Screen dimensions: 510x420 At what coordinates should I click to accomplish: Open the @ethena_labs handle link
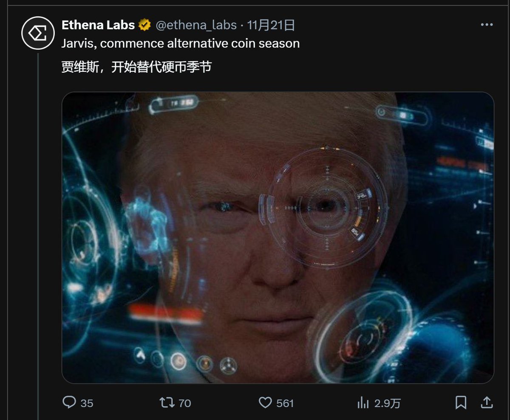(196, 25)

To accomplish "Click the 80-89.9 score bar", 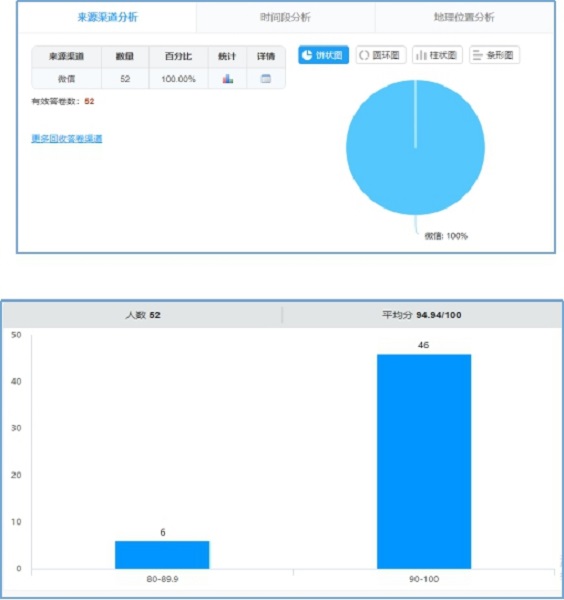I will click(x=162, y=554).
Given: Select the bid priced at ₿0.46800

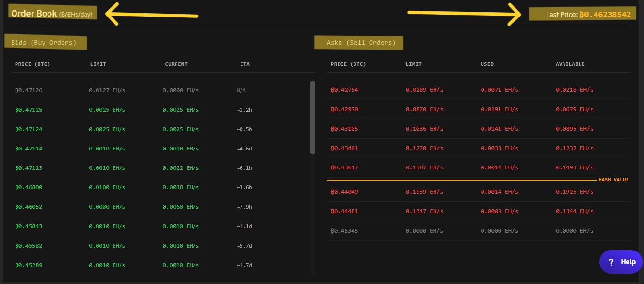Looking at the screenshot, I should [29, 187].
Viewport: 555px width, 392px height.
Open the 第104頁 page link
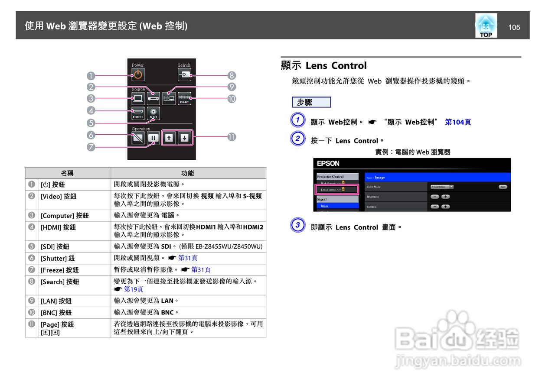click(x=457, y=122)
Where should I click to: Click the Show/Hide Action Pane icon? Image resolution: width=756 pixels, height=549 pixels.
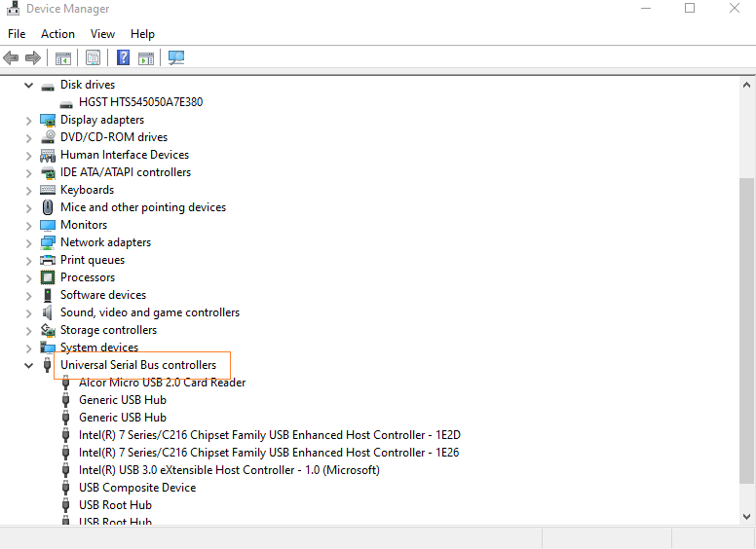coord(146,58)
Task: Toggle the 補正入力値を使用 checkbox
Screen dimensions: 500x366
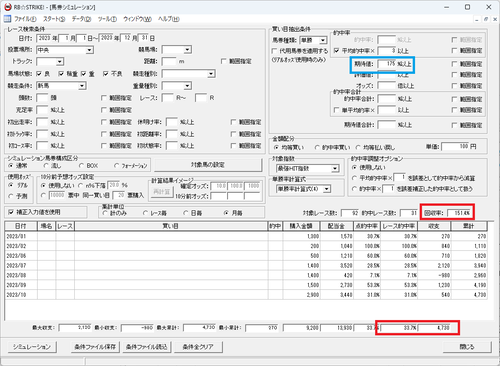Action: pos(11,212)
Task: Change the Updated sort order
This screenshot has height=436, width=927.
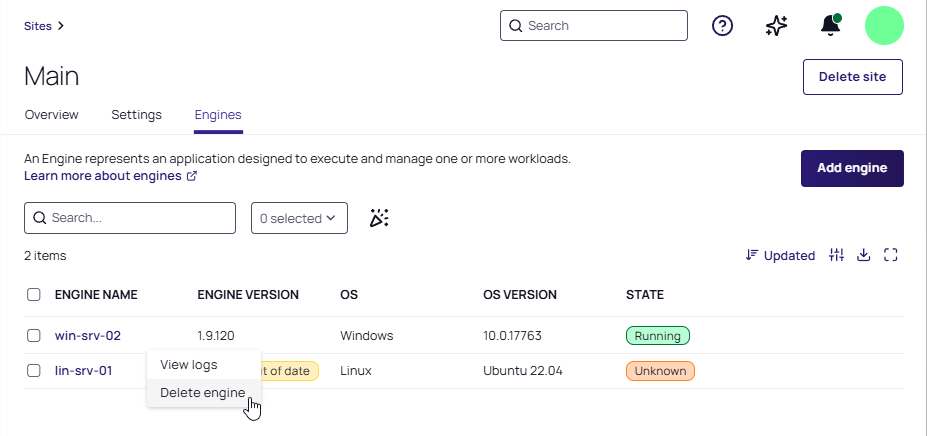Action: coord(780,256)
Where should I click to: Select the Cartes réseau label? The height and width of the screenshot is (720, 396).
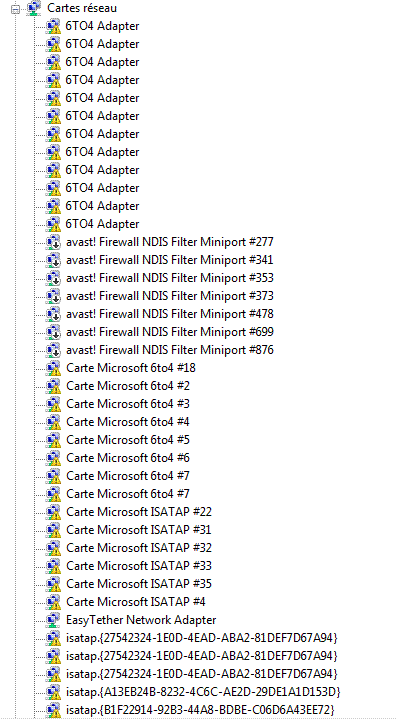tap(82, 8)
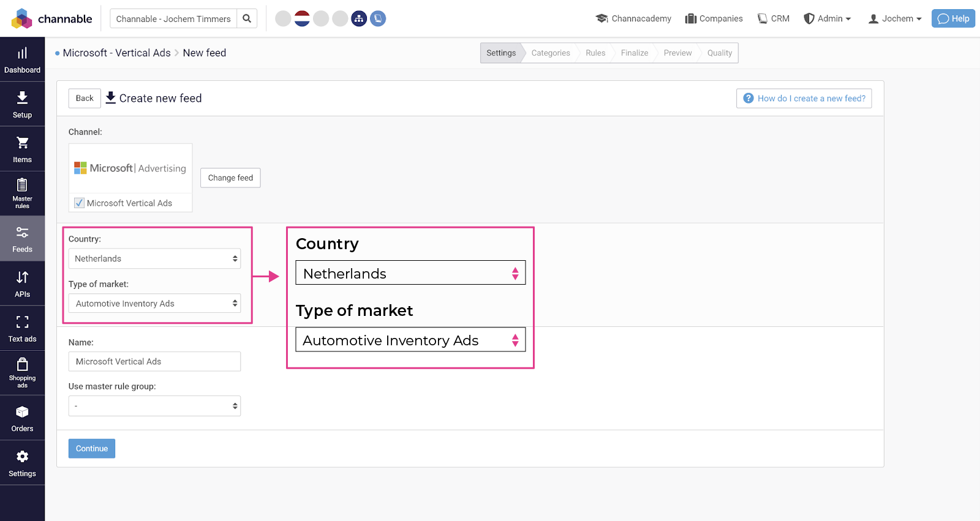Expand the Use master rule group dropdown
Viewport: 980px width, 521px height.
pyautogui.click(x=154, y=406)
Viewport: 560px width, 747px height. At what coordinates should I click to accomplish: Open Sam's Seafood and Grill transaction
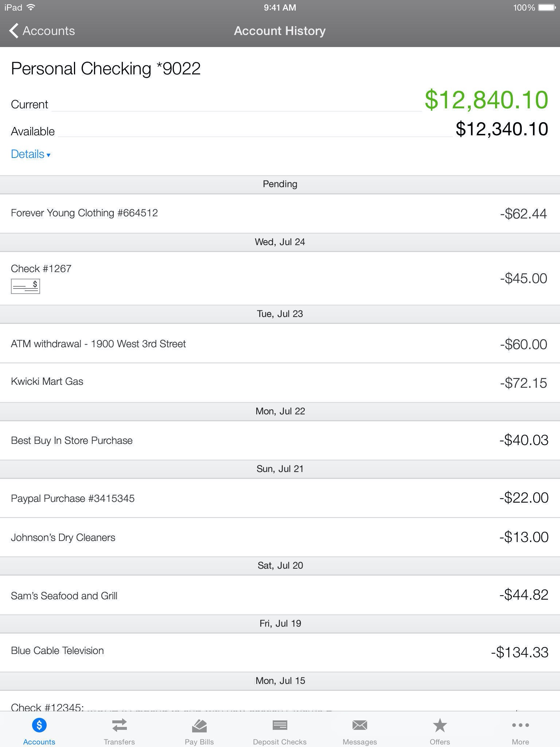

#### [What needs to be done]
What lines above hold the word "Task"? Pull each one out.

#### [Written answer]
Task: Toggle the 補正入力値を使用 checkbox
Task: Change the Updated sort order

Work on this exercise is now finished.